IMAX and San Diego’s connection goes beyond symbolism.
“It’s been meaningful in an economic way,” Fransen said.
IMAX’s presence at the science center has made it the most attended museum in the city and one of San Diego’s top 10 attractions, noted San Diego City Councilmember Sherri Lightner.
On Thursday, she named March 10 as the official 40th anniversary of IMAX in San Diego.
Today there are 700 IMAX theaters in more than 50 countries. Outside of the United States, China is its biggest market, with 100 theaters.
“And the fastest growing, by a long shot,” said David Campbell, senior vice president of corporate theater development at IMAX. “In a year and a half, I’m sure we will be over 200.”
To devise a list of companies worthy of meeting with IMAX, a CommNexus team sifted through a number of applications from companies around the world that were itching to show off their technologies to IMAX executives.
“As far away as Hungary,” said Moore.
On Feb. 6, the IMAX executives' schedules were packed with back-to-back meetings with companies at the downtown EvoNexus incubator.
Companies lucky enough to score a face-to-face meeting with IMAX executives get one hour to explain how their technology can help IMAX.
“We do sort of everything, from shooting movies and producing movies and touch a lot of it right from that point until it’s projected in theaters. So there are a lot of technologies in that chain," said Campbell.
IMAX takes Hollywood movies and repurposes them via a digital re-mastering process that sharpens images and removes film grain to result in a clearer picture on the cavernous, up-close-and personal IMAX screen.
“A few companies yesterday had technologies that will help our process we’ve developed," said Campbell.
IMAX is working on developing a digital camera for high-resolution capture.
"There were a couple companies with technology that might be helpful in that area,” Campbell said.
IMAX met with San Diego-based Pixon Imaging Inc., which has technology used for contrast enhancement, dehazing and noise reduction.
Bellevue, Wash.-based Innovega Inc., which has an office in San Diego, is trying to develop glasses with cameras that project on the lenses, letting users watch a movie or experience augmented reality while walking around.
“We are looking at sort of moving beyond our core business of theaters and exploring those types of ideas,” said Campbell, who met with Innovega on Wednesday.
No signed contracts are made this week, but if IMAX executives think a company's technology is worth pursuing, they will follow up to ink a deal.
In addition, IMAX is trying to capitalize on the fact that its brand is so well known.
“Can we use it to translate that into something more in the home? So we are looking at lots of opportunities like that," said Campbell.
IMAX is the second Canadian company to participate in the MarketLink program. A couple years ago, BlackBerry, which was then known as Research in Motion, took center stage.
“We’ve seen how [BlackBerry] has struggled, as it failed to innovate over the last couple years," said Fransen. "Now we are seeing it trying again to do that.
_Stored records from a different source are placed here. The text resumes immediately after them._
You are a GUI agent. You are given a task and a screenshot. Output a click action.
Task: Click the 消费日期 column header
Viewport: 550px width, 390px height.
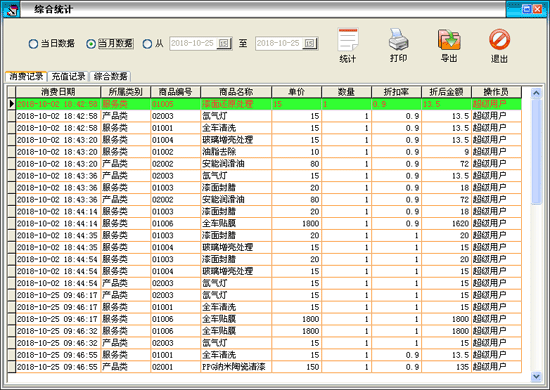(58, 92)
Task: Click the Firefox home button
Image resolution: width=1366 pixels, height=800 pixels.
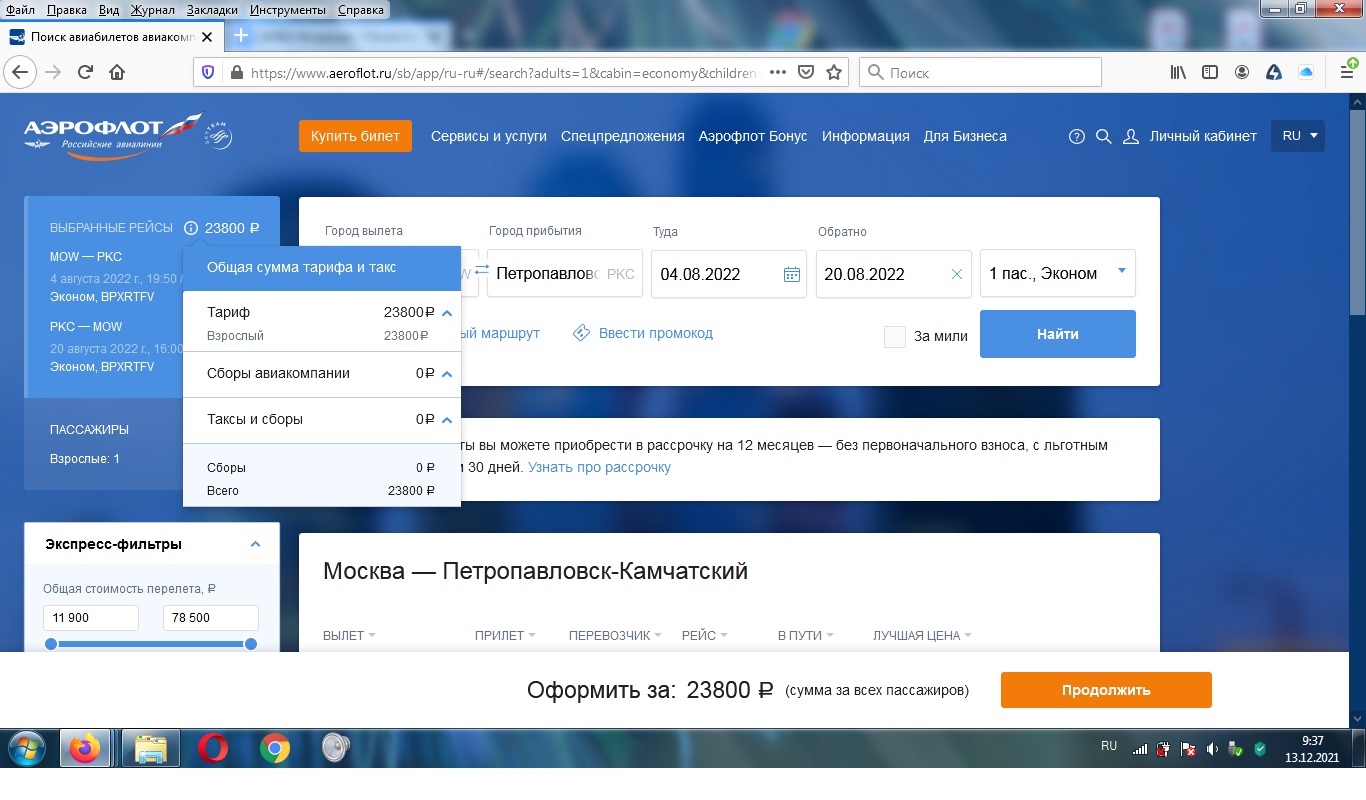Action: pos(117,72)

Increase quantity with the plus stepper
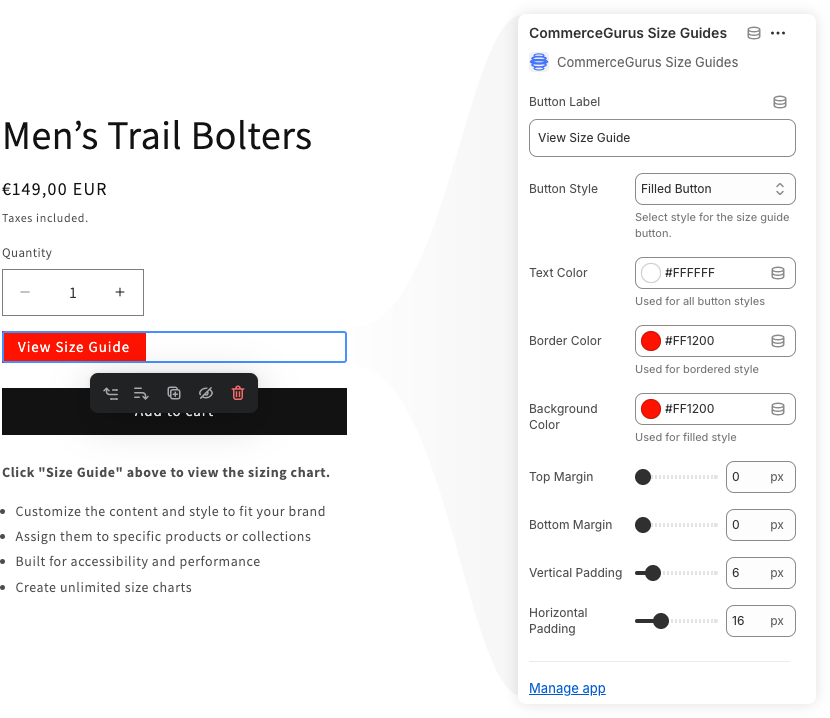click(119, 292)
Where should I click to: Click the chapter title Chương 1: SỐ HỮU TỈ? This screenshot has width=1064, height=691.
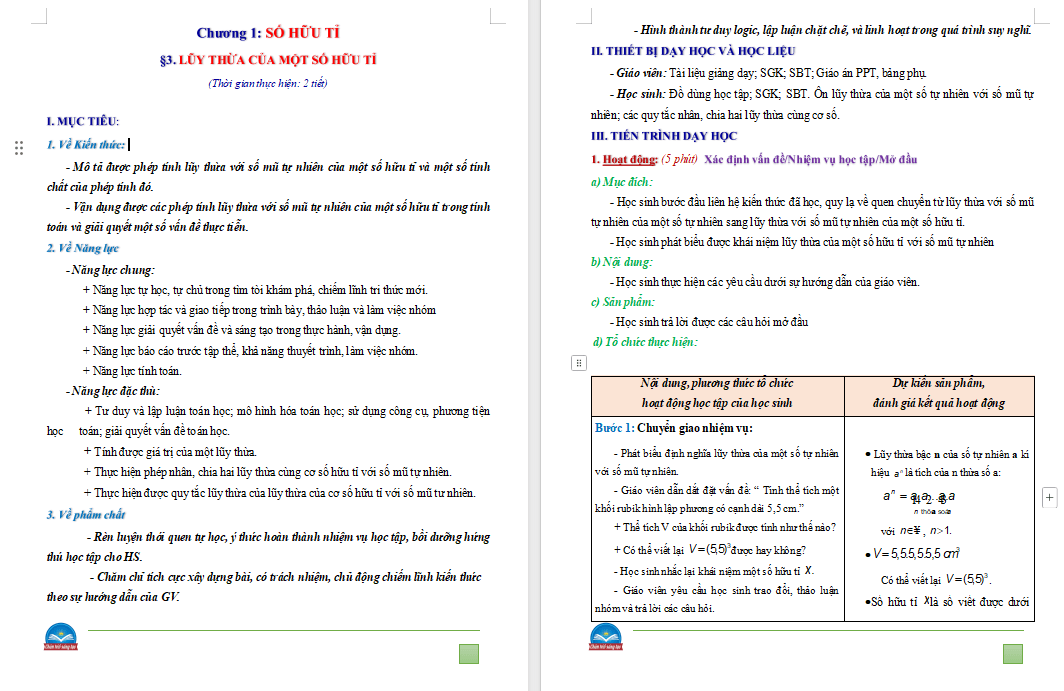(273, 34)
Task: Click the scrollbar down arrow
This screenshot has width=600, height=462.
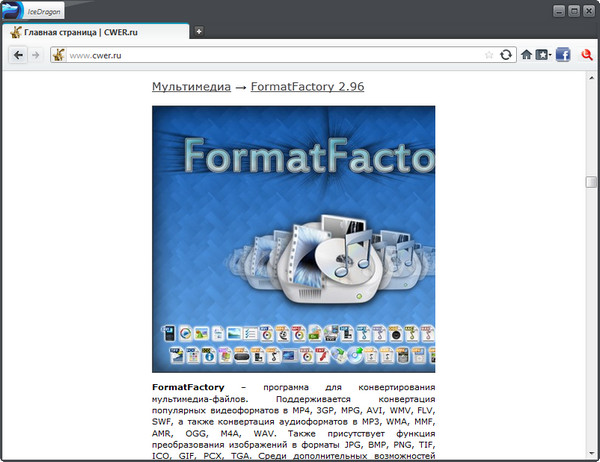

The relationship with San Diego has been at the heart of that development.”
Some other companies previously featured in the MarketLink series include LG and Samsung. There are always applications from Canadian businesses to meet with featured MarketLink companies, “without exception,” Moore said.
Meetings with IMAX executives continued on Thursday at Legend3D's headquarters in Carmel Valley.
The company, which converts blockbuster films from 2-D into 3-D, is making headlines this week with its release of "Top Gun" in IMAX theaters on Friday.
Thursday's breakfast attendees, which included Legend3D's founder Barry Sandrew, got a backstage pass to view the brains behind the San Diego dome: a small projection room.
Film travels 6 feet a second, so an employee has to man the operation at all times in case a problem arises.
To liven up submarine-type space, the room has been painted white and plastered with posters of IMAX films.
Hanging in the corner is one of "Everest," the first ever IMAX-format film on the world's highest peak that documents a deadly 1996 expedition.